ABD’deki işçiler, ABD’ye girebilmek için hayatlarını riske atan Meksika ve Orta-Güney Amerikalı emekçilerin yardımına koşmalıdır. Bu insanlar, yüzyılı aşkın ABD emperyalist baskısının yarattığı barbarca koşullardan kaçan ve çoğu durumda çaresizce ailelerine kavuşmaya çalışan çocuklar, anneler ve babalardır.

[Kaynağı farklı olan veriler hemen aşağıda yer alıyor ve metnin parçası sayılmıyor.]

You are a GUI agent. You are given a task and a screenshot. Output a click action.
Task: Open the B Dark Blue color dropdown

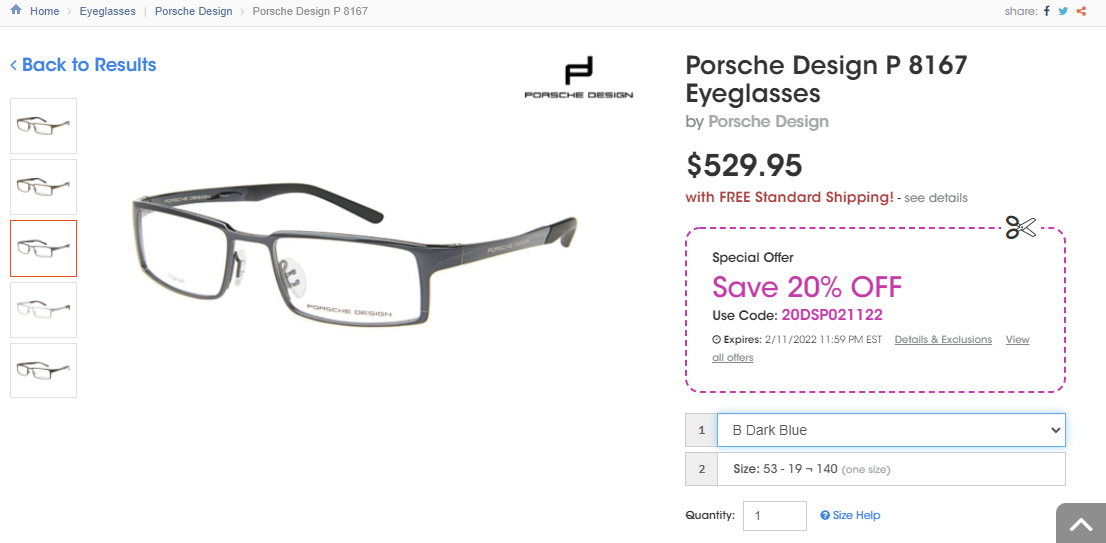coord(890,430)
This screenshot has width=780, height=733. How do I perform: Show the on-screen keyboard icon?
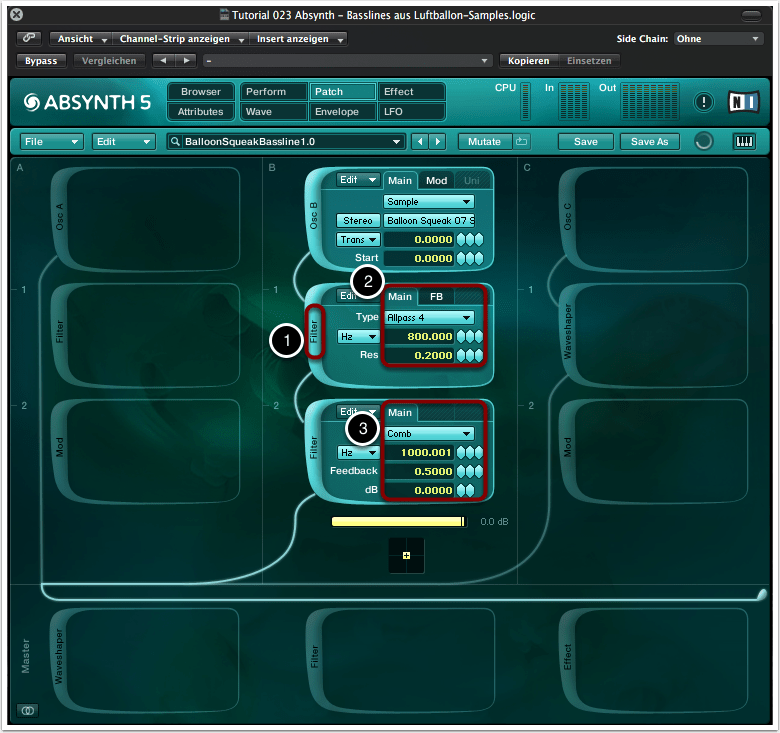(744, 141)
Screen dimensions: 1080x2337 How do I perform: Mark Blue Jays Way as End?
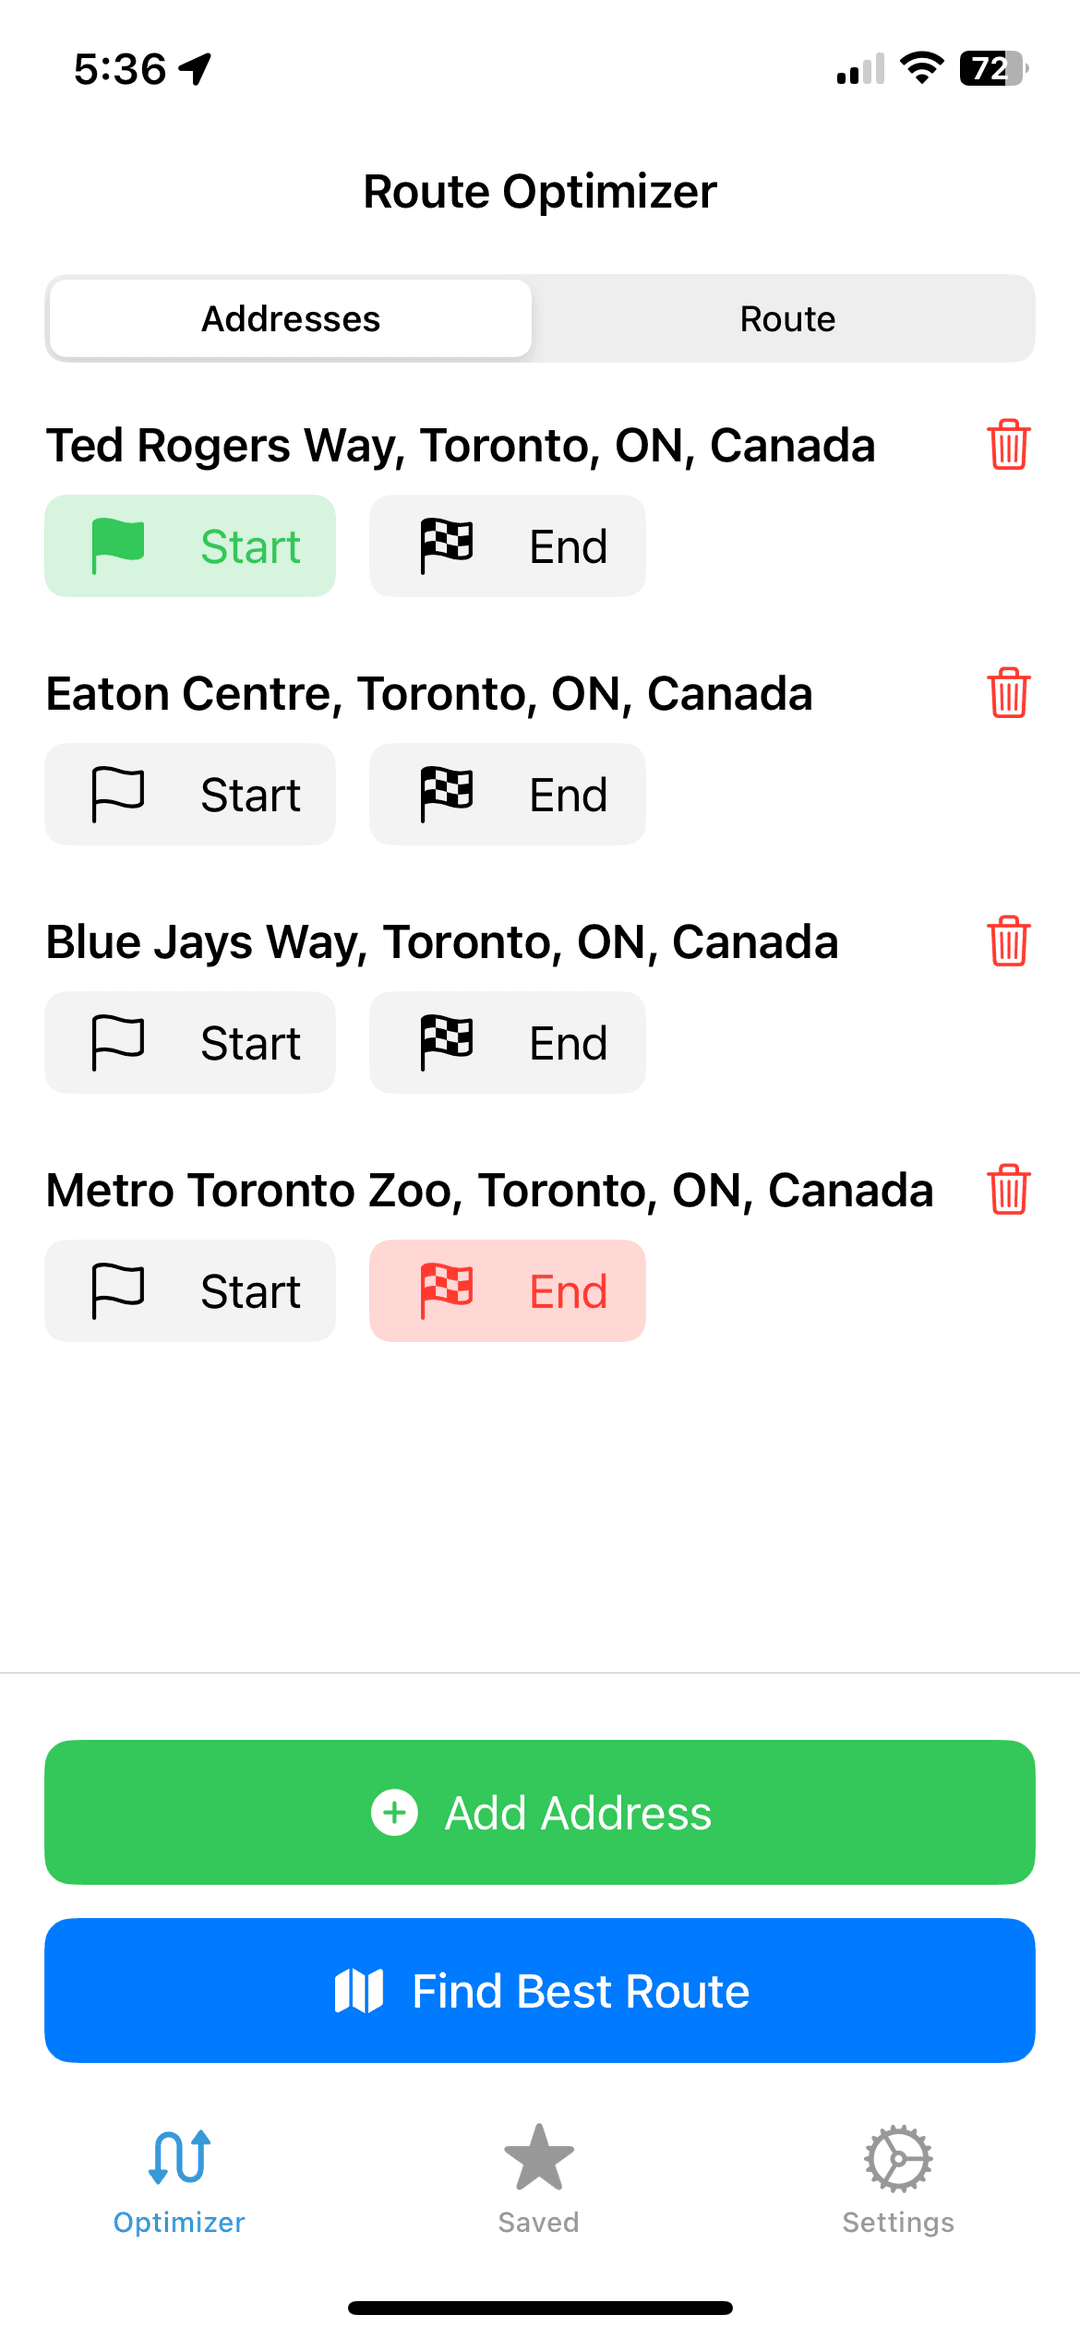pos(507,1042)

Amerika Birleşik Devletleri’nde ve dünya çapında işçi sınıfı, COVID-19 pandemisinin kitlesel ölümlerinin ve hastalığının ortasında büyük kârlar elde eden aynı uluslararası şirketlere karşı mücadele içine çekiliyor. Bu mücadelelerin başarısı, işçilerin ulusal sınırların ötesinde birleşmesine bağlıdır. Bunun için, kapitalist partiler ve şirket yanlısı sendikalar tarafından yayılan yabancı düşmanlığı ve milliyetçilik koşulsuz olarak reddedilmeli ve göçmen işçilerin demokratik hakları olan istedikleri ülkede çalışma ve yaşama hakları savunulmalıdır.